[Collected data entries]
*** Begin section ***

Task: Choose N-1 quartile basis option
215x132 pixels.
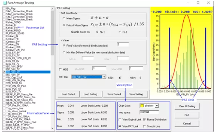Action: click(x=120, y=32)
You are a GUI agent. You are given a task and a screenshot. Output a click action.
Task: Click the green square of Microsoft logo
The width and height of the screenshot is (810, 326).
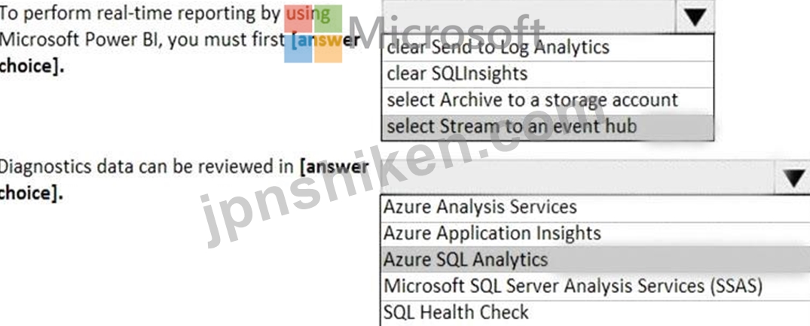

*** End section ***

* [WORK INSTRUCTION] Word for word, restate each line above, minus its pictures.

* [WORKED SOLUTION]
Task: Choose N-1 quartile basis option
215x132 pixels.
Action: click(x=120, y=32)
You are a GUI agent. You are given a task and a screenshot. Output a click action.
Task: Click the green square of Microsoft logo
The width and height of the screenshot is (810, 326).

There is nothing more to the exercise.